For ISH with FFPE tissue slides for animals 34510 and 51177, an RNAscope probe targeting the positive strand of the BoPyV2 CH17 major capsid protein (VP1) ORF (nucleotide positions 2–1152; cat no. 571941; Advanced Cell Diagnostics, Newark, NJ, USA) was designed. This probe has only four mismatches with the positive strand of the VP1 ORF of BoPyV CH15 (at nucleotide positions 2834, 2969, 3494, and 3611 of the genome), and thus is thought to bind both viral genomes. Chromogenic staining of all available native FFPE tissue slides from animals 34510 and 51177 was performed using the RNAscope 2.5 Detection Kit-Brown (Advanced Cell Diagnostics) according to the manufacturer’s instructions. For counterstaining, Mayer’s hemalum solution (Merck KGaA, Darmstadt, Germany) was used; the slides were then mounted with Aquatex^® media (Merck KGaA, Darmstadt, Germany) and analyzed under a Zeiss Axio Scope.A1 (Carl Zeiss Microscopy GmbH, Göttingen, Germany).

For each FFPE tissue slide, the severity of non-suppurative inflammation and quantity of ISH-positive cells were assessed semi-quantitatively.
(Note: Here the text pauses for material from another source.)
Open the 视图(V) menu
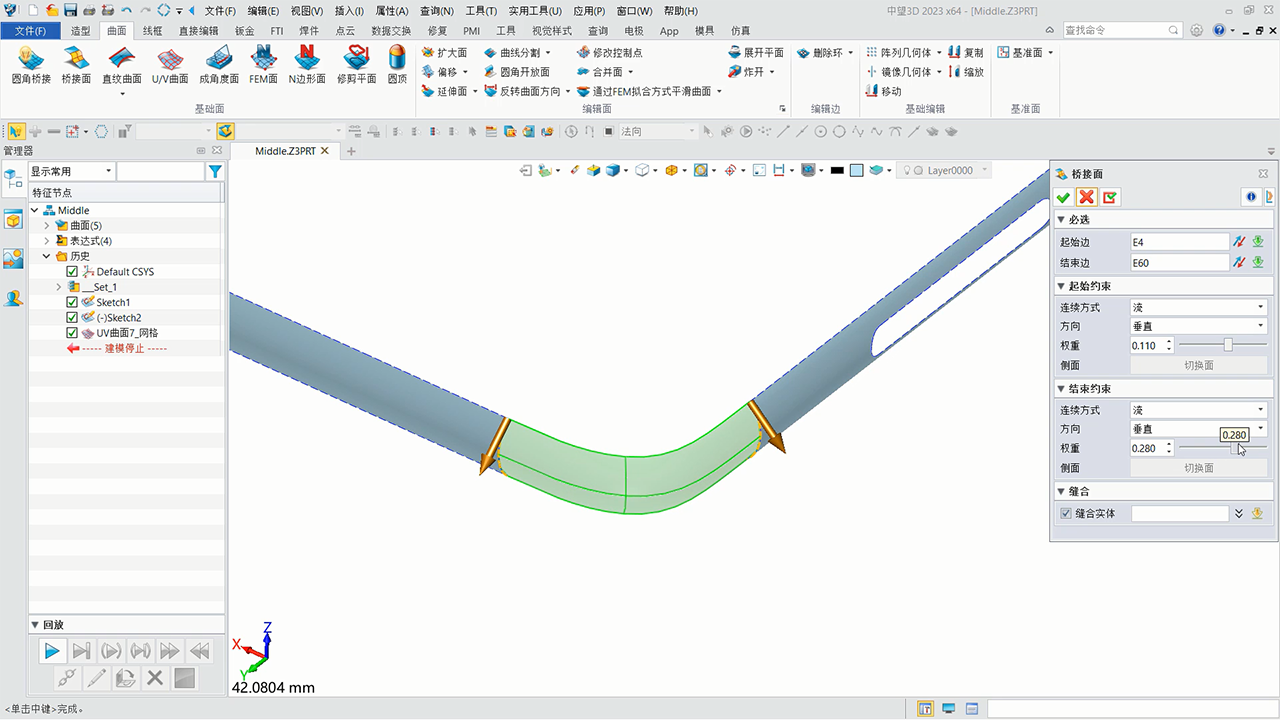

Signs of inflammation were graded as absent, mild (only scattered inflammatory cells observed), moderate (multifocal), and severe (disseminated). ISH staining was graded as negative, weakly positive (scattered positive cells in the brain parenchyma), moderately positive (multiple positive cells), and strongly positive (abundant positive cells).

Additionally, fluorescent in situ hybridization was performed with FFPE tissue slides from the cerebral cortex of animal 51177 and the cerebral cortex and hippocampus of animal 34510, using the RNAscope 2.5 Detection Kit-Red (Advanced Cell Diagnostics) and the probe for BoPyV2 (Advanced Cell Diagnostics) as described by the manufacturer. The slides were counterstained with DAPI BioChemica (AppliChem GmbH, Darmstadt, Germany) diluted 1:10,000 in phosphate-buffered saline with Tween for 1 h at room temperature in humid conditions, and then mounted with Glycergel^® Aqueous Mounting Medium (Dako Denmark A/S, Glostrup, Denmark). The slides were analyzed under an Olympus Fluoview FV3000 confocal laser scanning microscope (Olympus Europa, Hamburg, Germany). For both ISH staining methods, native FFPE brain tissue slides from animals 33181 and 44282 served as negative controls.